The Epiphany
- Katherine Tatsuda

- Oct 9
- 3 min read

October 9, 2025
I’ve had an epiphany—
one that changes how I see.
Why everything with him cut so deeply,
why I unraveled the way I did.
It wasn’t the lies,
or the manipulation,
or even the betrayals.
or even the timing,
though it did not help.
Those were only the knives
that struck the oldest wounds in me—
Rejection and Abandonment
from people who were supposed to
Love and Protect me.
I have carried those traumas
for as long as I can remember.
Hardwired into my body and brain
since early childhood,
reinforced by a lifetime
of pain and protective choices.
My mother’s physical absence.
My father’s neglect and the lack of fatherly protection.
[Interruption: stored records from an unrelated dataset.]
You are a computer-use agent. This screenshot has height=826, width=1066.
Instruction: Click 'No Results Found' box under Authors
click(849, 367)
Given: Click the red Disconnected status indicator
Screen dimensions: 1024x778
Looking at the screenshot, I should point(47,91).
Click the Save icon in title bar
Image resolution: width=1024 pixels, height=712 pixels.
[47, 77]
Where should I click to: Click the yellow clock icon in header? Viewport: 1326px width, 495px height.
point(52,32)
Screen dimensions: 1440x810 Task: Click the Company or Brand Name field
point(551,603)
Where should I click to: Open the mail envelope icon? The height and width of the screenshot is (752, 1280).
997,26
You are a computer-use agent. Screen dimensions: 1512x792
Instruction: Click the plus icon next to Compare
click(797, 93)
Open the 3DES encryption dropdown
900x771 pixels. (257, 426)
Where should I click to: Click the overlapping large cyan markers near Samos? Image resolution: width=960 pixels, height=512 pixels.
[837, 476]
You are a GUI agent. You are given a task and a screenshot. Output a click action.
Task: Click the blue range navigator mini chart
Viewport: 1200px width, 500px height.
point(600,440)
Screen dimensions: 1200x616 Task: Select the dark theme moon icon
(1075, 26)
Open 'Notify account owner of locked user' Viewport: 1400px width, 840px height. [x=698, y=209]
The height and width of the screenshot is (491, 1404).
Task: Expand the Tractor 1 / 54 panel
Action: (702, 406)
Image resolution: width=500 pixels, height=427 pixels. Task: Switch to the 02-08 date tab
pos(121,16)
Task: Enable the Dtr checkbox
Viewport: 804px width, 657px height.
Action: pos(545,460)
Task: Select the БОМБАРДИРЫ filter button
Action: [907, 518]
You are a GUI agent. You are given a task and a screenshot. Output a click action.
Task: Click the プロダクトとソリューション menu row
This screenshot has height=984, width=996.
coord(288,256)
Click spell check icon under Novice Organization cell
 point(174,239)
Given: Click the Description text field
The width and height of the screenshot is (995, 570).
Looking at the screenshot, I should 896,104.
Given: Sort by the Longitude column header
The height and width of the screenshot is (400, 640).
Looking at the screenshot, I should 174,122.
My family’s judgment and disownment.
My own long pattern of self-abandonment.
And beneath it all,
the fantasy that someday,
someone would come to save me.
So I built a version of myself
that knew how to protect
my softest, most tender places.
I learned to smile through sorrow,
to be kind, competent, accommodating—
the congenial girl, the capable woman.
I became a serial monogamist,
choosing men who were hurting,
who needed rescuing.
I focused on their wounds
so I wouldn’t have to face my own.
And I made sure
no one could ever hurt me
where it mattered most.
But after years of that cycle,
I made a conscious decision to heal. I forced myself to stay alone rather than
jumping into someone else's bed and mess.
I forced myself to sit in the discomfort of myself.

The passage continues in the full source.